Innovation at the most local levels. This Job Growth Act starts with freeing up innovation at the most local levels, particularly among the poor and the middle class, and then removes the burdens of irrelevant compliances from the companies that hire, and then
This is every ounce a jobs bill from it’s conception, and it is the only kind of jobs bill that can possibly answer the demands of our electorates for real job growth — not 3,000 jobs, but 300,000 jobs.
The objection I heard from the Chairman was that “it’s too big,” and that “it does too much,” and that “I’m not comfortable with it.” That’s what the committee is there to decide, not the Chairman. He may be comfortable with our walking away from here in 2012 having created 3,000 jobs amongst the million jobs we actually need, but I am not, and I hope the rest of our caucus is not. I want Republicans to return to the House in 2013, and we will not do so with our policies having led to a mere 3,000 jobs for the state.

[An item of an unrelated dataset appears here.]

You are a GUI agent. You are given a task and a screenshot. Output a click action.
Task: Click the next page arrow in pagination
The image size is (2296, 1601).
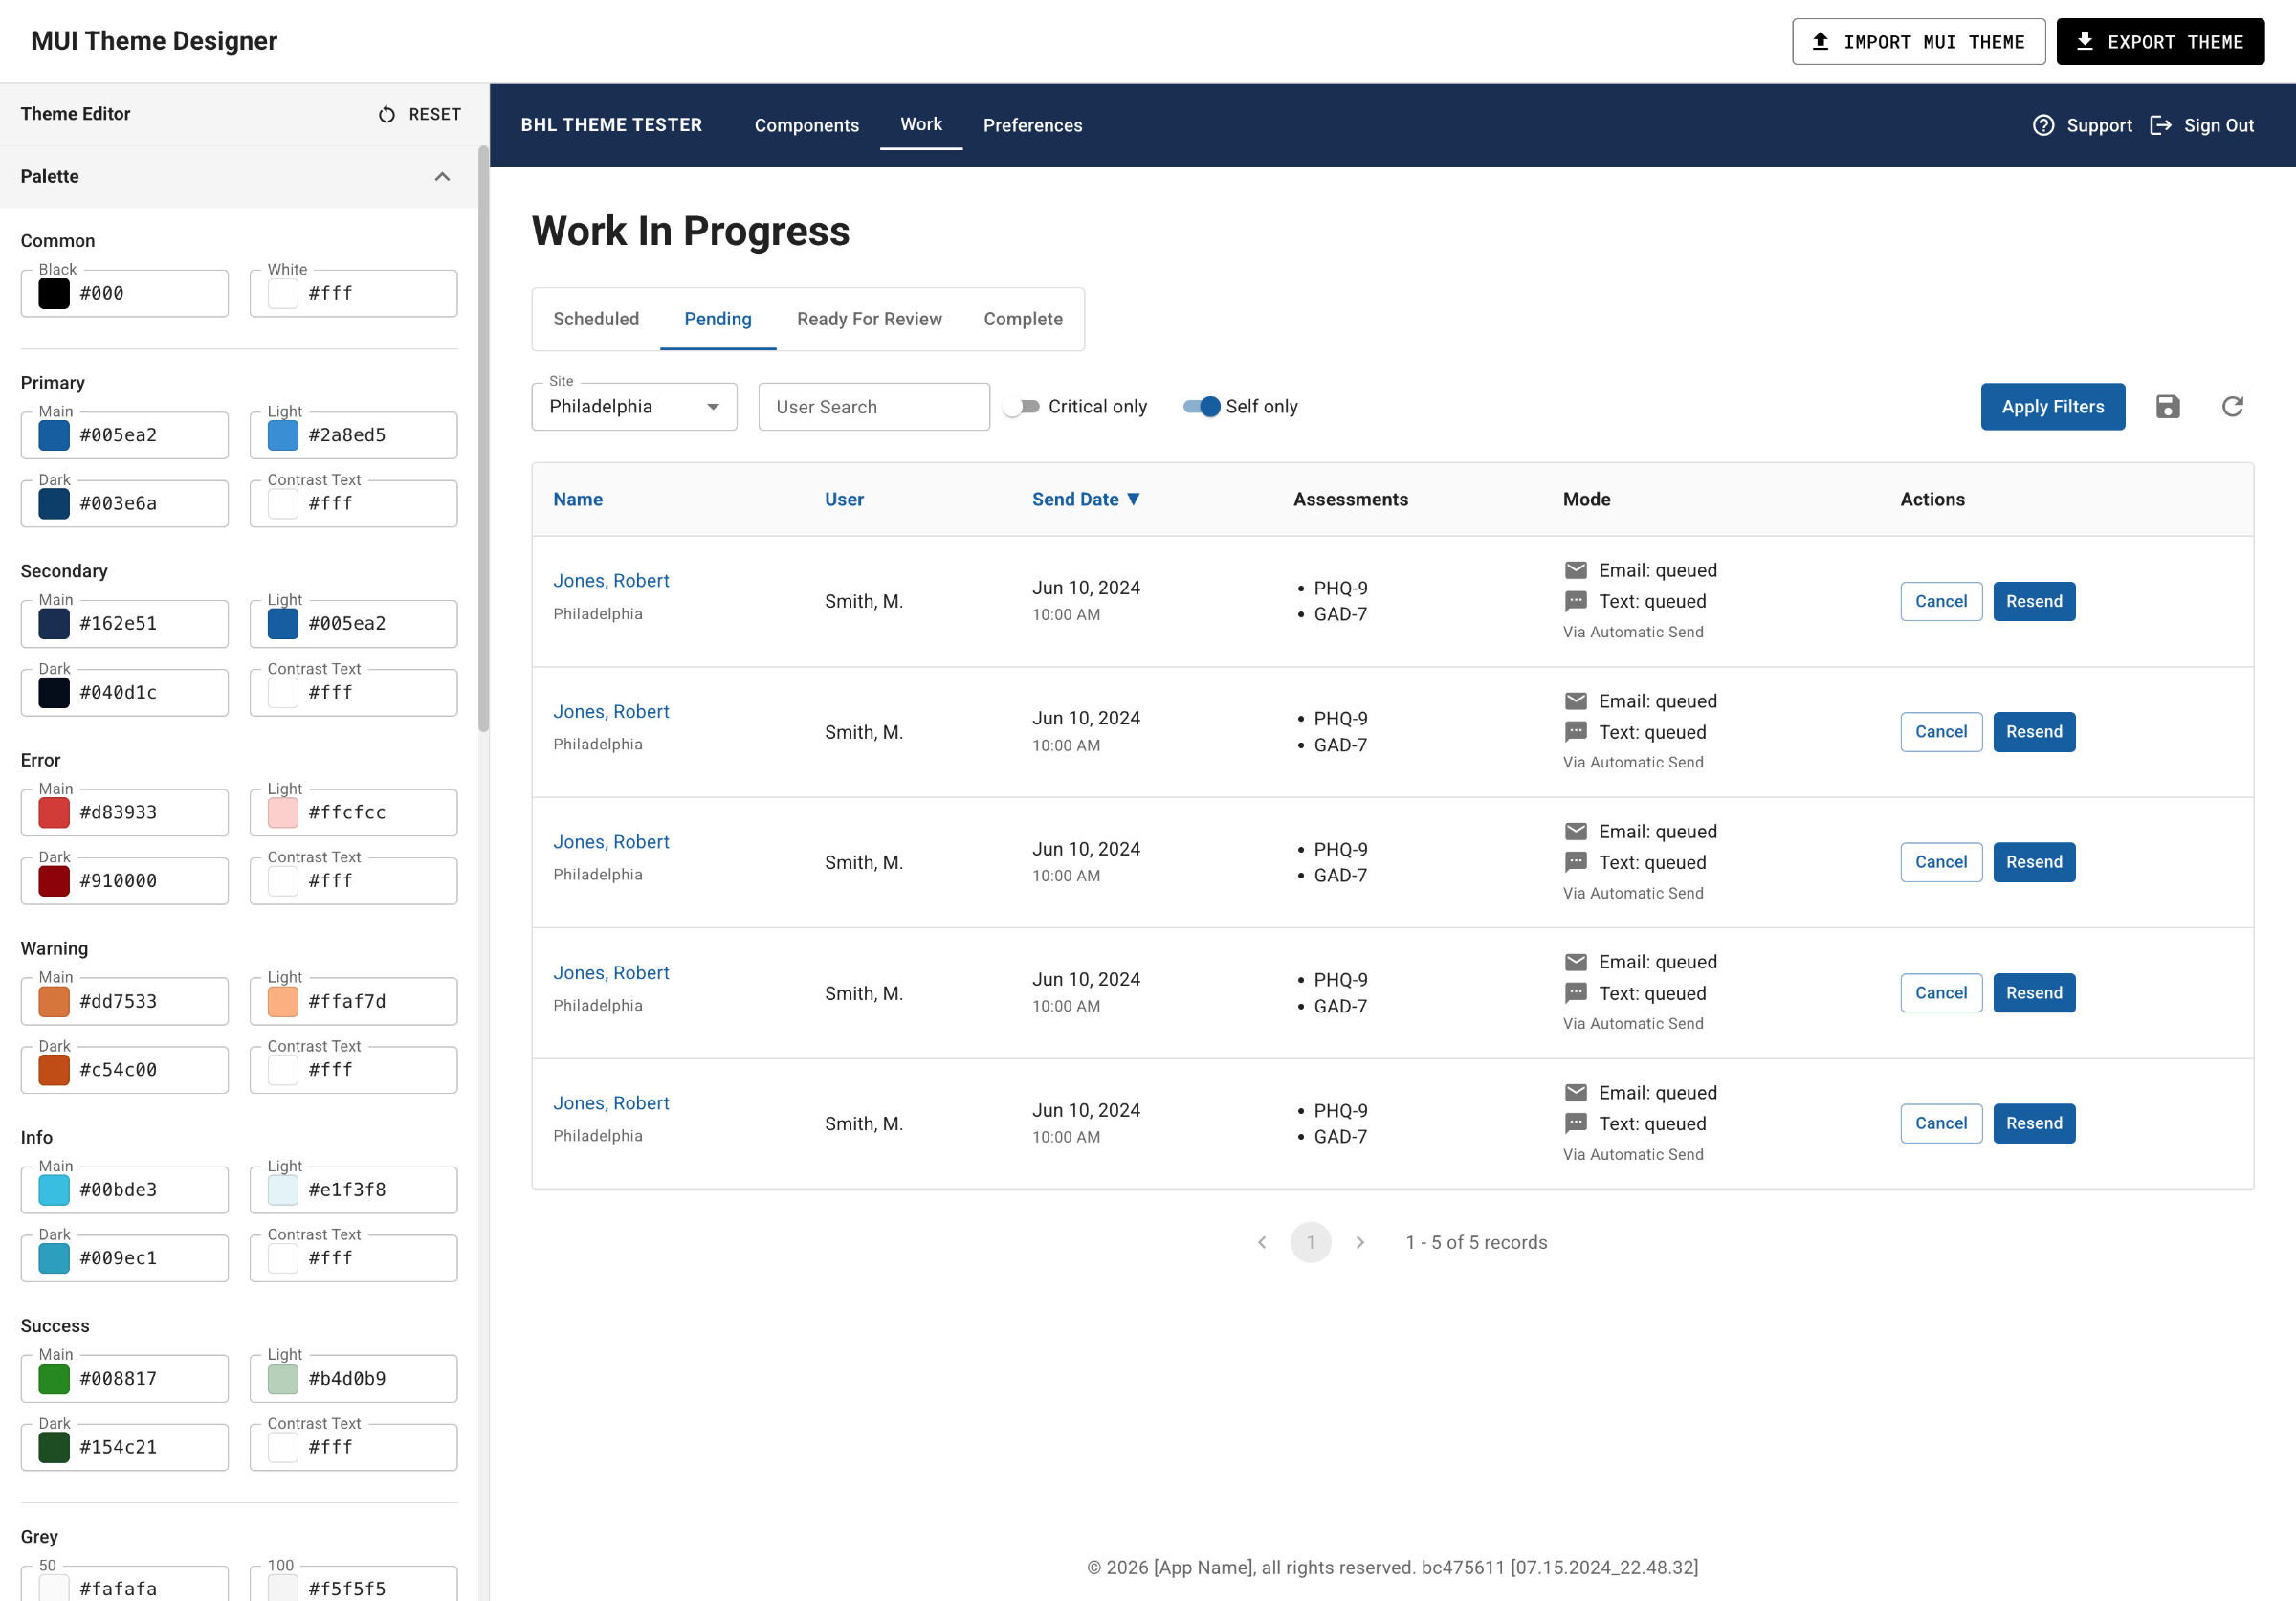point(1360,1242)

We acted like we were here on a mandate to change so many things IN A BIG WAY! But the one thing we were elected to change the most, was jobs. Snap your Jobs band. Stalling this jobs bill because it is too big, is fundamentally irrational, self defeating, and could possibly lead to a Democratic majority in 2013. I may be a thorn in the side, but I have done everything in my power to cooperate and work with the House Republican Caucus towards the accomplishment of our common goals. Several times I have voted with the caucus against my better judgement (in issues unrelated to my fundamental principles), because I believed in the process that you had laid out for us, that I should cooperate to the best of my ability and my bills would get a fair hearing. Clearly, they have not.
Even so, I am more than happy to settle for just this one bill amongst the two that I was actually sent here to get passed. The other eight were intended to engage in a debate on restoring the Constitutional Order – which debate finally never took place. I truly hope we can proceed peacefully with House Bill 587 and actually accomplish the one single most important thing that we were actually sent here to do.
All I have ever asked is a fair hearing. You know that. I will withdraw the discharge petition in a heartbeat for a fair hearing.